4.7. Implications for AI Governance
This research demonstrates that effective cybersecurity AI does not necessarily require opaque deep learning models. By achieving practical utility with interpretable algorithms, the study supports the viability of "AI by design" approaches that prioritize: transparency and explainability, human oversight capability, proportionate data usage, and documented decision processes. These principles align with emerging AI governance frameworks and may serve as a template for other cybersecurity AI applications seeking regulatory compliance.
5. Conclusions
This research successfully developed and deployed an AI-driven supervised classification algorithm for website vulnerability detection using MITRE NVD CVE scores. The study addressed the identified gap in accessible, real-time vulnerability assessment tools, particularly for small and medium-sized enterprises with limited resources.
5.1. Summary of Achievements
The key achievements of this research include:
- (1)
Dataset Creation: A comprehensive dataset of 40,000 vulnerability entries was curated from the National Vulnerability Database, supplemented by reconnaissance data from Nmap and Nessus scans,
- (2)
Hybrid Feature Extraction: A novel approach combining CodeBERT transformer embeddings with TF-IDF vectorization was implemented to convert raw HTML code into meaningful numerical representations,
- (3)
Classification Model: A Random Forest classifier was trained and optimized, achieving 66.3% accuracy and ROC-AUC values of 0.60-0.70 across severity classes,
- (4)
Cloud Deployment: The complete machine learning pipeline was deployed on AWS infrastructure, including SageMaker for model hosting and EC2 for API services,
- (5)
Browser Integration: A Chrome extension was developed enabling real-time vulnerability assessment during web browsing, with sub-500ms inference latency, and
- (6)
Regulatory Alignment: The interpretable model architecture supports compliance with emerging AI governance frameworks including ISO 42001 and NIST AI RMF.
5.2. Research Questions Addressed
The study addressed the following research questions:
RQ1: What algorithms are used in existing AI-based web vulnerability tools? The literature review identified Random Forest, SVM, XGBoost, ensemble methods, and deep learning approaches (CNN, LSTM, GAN) as prevalent algorithms.
RQ2: What are the limitations of supervised AI models for SME web vulnerability classification? Key limitations include accuracy constraints (66.3%), static analysis limitations, dataset currency requirements, and single-page analysis scope.
RQ3: What performance evaluation methods assess AI vulnerability detection effectiveness? Accuracy, precision, recall, F1-score, and ROC-AUC were employed as comprehensive evaluation metrics.
RQ4: Which cross-validation technique suits the proposed algorithm? Train-test split (80-20) with stratified sampling and k-fold cross-validation during hyperparameter tuning proved effective.

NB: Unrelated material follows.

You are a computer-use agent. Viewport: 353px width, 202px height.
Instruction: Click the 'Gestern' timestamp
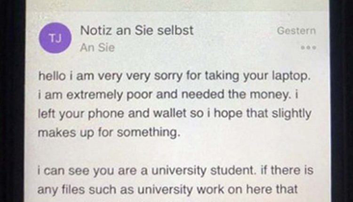pyautogui.click(x=296, y=31)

RQ5: What features enable accurate risk classification? CodeBERT embeddings capturing semantic code patterns, combined with TF-IDF vectors representing statistical term importance, provided effective feature representations.
5.3. Contributions to Knowledge
This research contributes to the cybersecurity and machine learning literature by:
- (1)
Demonstrating the viability of supervised classification for multi-class vulnerability severity prediction,
- (2)
Introducing a practical browser-based deployment architecture for real-time vulnerability assessment,
- (3)
Providing evidence that interpretable ML approaches can achieve meaningful security utility while maintaining auditability, and
- (4)
Offering a cost-effective alternative to computationally intensive deep learning solutions.
5.4. Recommendations
Based on the findings, the following recommendations are made:
For Practitioners: Deploy the system as a supplementary security tool rather than a sole decision-maker, combine automated classification with human expert review for critical decisions, and implement regular model retraining to maintain currency with emerging vulnerabilities.
For Researchers: Explore ensemble approaches combining multiple ML algorithms, investigate transfer learning from larger pre-trained security models, and develop benchmark datasets for standardized comparison of vulnerability classifiers.
For Policymakers: Support development of interpretable AI security tools that meet regulatory requirements, encourage standardization of vulnerability datasets for ML research, and consider accessibility requirements when formulating AI governance frameworks.
5.5. Future Work
Several directions for future work are identified:
- (1)
Model Accuracy Enhancement: Exploring advanced ensemble methods, fine-tuned transformers, and larger training datasets to improve classification accuracy,
- (2)
Threat Intelligence Integration: Cross-referencing detected patterns with CVE databases to display corresponding CVE IDs and detailed vulnerability descriptions,
- (3)
Feedback Loop Implementation: Enabling users to report misclassifications for continuous model improvement through retraining,
- (4)
Scheduled Retraining: Automating periodic model updates with newly published NVD entries to maintain relevance,
- (5)
VirusTotal Integration: Adding domain reputation checks to complement code-level analysis with external threat intelligence,
- (6)
Local Inference: Developing edge deployment capabilities to eliminate data transmission and enhance privacy, and
- (7)
Multi-Page Analysis: Extending the system to analyze entire web applications rather than individual pages.
5.6. Concluding Remarks
This research demonstrates that supervised machine learning offers a practical, cost-effective, and auditable approach to website vulnerability detection. While deep learning methods may achieve higher accuracy on specific tasks, the proposed system's balance of performance, accessibility, and interpretability makes it particularly suitable for organizations seeking to enhance their security posture without substantial investment in specialized infrastructure or expertise.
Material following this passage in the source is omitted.